Practically speaking, organisations will need to develop comprehensive VPI strategies. How can we best elicit the information we need from our customers, and the marketplace? What sorts of internal processes and infra-structure do we need to make use of this information once it begins to come in? What changes will we need to make to skill sets and budgets? How can we maximise the potential of incoming information from customers across all customer-facing operations, such as new product and service development, marketing communications, service or CRM?
A key element of this is that many, but not all, VPI feeds will be selectively disclosed. Individuals can choose what information they decide to share, with which brand, for what purpose, when, and under what terms.
This points to a new competitive battlefront for brands. Can they win the status of being customers' trusted information-sharing/value-adding partner? Or will they be left out in the cold, mistrusted and excluded from the information-sharing loop?
There's more. For example, if you analyse how and when different types of VPI are generated, many are not created through one-to-one inter-actions between organisations and their customers.
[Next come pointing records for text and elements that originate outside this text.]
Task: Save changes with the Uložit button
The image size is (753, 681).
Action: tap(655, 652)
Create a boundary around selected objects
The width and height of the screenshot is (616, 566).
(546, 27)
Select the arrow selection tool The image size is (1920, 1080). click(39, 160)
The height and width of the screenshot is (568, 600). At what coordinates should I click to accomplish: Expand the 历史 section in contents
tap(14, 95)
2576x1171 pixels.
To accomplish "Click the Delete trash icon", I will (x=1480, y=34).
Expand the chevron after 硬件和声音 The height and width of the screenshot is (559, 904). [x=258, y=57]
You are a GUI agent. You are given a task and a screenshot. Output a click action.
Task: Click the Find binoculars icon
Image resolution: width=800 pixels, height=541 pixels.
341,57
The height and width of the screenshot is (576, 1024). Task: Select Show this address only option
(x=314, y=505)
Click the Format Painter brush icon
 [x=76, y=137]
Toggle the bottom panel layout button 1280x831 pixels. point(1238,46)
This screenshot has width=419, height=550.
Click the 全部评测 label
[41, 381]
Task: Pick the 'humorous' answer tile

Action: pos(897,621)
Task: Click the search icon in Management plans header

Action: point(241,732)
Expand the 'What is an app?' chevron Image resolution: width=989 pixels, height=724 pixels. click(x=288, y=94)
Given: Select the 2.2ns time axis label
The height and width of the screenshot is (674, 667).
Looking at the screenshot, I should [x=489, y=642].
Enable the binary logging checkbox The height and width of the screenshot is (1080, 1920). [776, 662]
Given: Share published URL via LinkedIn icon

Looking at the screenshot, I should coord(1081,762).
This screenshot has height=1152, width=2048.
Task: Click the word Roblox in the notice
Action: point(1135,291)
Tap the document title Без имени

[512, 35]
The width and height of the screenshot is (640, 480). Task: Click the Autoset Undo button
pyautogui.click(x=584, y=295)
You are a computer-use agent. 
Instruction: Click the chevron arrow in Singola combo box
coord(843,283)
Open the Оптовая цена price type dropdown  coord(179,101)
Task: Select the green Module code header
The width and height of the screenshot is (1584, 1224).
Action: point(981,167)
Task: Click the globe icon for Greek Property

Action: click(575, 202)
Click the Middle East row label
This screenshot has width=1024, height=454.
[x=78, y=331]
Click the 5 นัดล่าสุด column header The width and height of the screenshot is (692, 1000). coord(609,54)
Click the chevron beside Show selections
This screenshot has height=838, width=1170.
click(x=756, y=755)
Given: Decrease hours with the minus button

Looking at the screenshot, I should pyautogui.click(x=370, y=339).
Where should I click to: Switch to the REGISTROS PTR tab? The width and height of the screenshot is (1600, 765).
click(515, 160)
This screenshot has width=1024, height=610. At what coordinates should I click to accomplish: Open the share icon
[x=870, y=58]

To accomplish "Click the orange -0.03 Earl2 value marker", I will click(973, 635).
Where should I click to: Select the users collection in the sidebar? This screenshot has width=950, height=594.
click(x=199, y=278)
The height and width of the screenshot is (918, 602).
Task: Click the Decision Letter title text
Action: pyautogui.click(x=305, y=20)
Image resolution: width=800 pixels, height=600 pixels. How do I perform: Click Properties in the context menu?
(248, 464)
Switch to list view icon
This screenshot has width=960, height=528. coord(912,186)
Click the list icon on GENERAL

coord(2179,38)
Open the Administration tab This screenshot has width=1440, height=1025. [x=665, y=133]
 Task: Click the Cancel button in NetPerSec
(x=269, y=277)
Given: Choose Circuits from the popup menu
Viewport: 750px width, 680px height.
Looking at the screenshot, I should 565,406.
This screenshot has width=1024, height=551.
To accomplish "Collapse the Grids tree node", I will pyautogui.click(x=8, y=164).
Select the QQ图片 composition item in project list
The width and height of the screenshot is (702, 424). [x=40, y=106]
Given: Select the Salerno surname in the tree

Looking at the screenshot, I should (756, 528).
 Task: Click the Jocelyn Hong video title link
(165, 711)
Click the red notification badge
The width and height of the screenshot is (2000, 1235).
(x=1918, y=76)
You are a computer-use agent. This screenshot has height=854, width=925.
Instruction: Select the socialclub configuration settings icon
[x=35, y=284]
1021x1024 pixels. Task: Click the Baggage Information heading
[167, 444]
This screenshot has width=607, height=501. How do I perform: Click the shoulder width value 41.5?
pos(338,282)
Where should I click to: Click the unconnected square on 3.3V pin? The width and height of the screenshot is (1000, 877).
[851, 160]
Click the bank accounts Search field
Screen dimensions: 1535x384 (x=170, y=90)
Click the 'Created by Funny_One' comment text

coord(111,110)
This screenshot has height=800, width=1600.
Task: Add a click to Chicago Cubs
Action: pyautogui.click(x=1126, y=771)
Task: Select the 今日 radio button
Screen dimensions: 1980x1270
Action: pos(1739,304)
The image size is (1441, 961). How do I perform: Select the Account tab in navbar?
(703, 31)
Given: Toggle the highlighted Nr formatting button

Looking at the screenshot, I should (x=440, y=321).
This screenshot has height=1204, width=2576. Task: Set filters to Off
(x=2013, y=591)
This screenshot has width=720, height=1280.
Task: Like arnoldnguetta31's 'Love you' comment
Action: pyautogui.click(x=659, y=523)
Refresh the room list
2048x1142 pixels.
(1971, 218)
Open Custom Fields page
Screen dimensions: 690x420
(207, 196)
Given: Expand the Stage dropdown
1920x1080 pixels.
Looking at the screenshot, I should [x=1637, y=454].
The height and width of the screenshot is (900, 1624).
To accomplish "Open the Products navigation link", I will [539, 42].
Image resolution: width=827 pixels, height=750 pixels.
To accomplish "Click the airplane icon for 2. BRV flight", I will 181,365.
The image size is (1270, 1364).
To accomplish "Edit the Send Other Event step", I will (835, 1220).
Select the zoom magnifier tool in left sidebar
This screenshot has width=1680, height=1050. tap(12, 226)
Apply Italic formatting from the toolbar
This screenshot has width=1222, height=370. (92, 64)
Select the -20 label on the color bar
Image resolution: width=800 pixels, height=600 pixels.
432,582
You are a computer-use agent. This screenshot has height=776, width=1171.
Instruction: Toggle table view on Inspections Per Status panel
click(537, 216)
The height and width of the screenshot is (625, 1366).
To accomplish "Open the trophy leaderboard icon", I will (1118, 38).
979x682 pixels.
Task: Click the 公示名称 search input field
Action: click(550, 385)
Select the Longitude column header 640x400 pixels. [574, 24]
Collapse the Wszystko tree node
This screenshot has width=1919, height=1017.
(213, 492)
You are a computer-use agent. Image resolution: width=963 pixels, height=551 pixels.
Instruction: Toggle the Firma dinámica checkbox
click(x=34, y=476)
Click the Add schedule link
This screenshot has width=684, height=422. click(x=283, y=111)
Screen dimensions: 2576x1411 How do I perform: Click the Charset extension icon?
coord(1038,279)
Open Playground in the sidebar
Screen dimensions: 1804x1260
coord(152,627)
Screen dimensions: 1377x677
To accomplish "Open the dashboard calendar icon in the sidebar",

Rather, the information is generated via new forms of intermediary that enable individuals to share information, both with the general marketplace and each other. These processes are separate and independent from any 'relationship' between individual and organisation.
In fact, Ctrl-Shift's research suggests that even those organisations that are 'best in class' in terms of eliciting information directly from their customers will have access to only about one-third of all the data these individuals will generate about their lives, preferences and purchasing plans. The implication is that, if your organisation is placing its strategic bets on the wonders of 'one-to-one' CRM, think again.
VPI throws up many more implications, which I will explore in my blog. Meanwhile, imagine a series of a half-dozen Google-sized asteroids hitting the marketing landscape - asteroids that fundamentally change the way market and marketing information flows between individuals and organisations.
We are living through these asteroid impacts right now. Some are still heading toward us. With others, the aftershocks are only just beginning.
This is not a threat; it is an opportunity to reinvent what we do - for those with the vision to grasp it.
Alan Mitchell is a respected author and a founder of Ctrl-Shift and Mydex.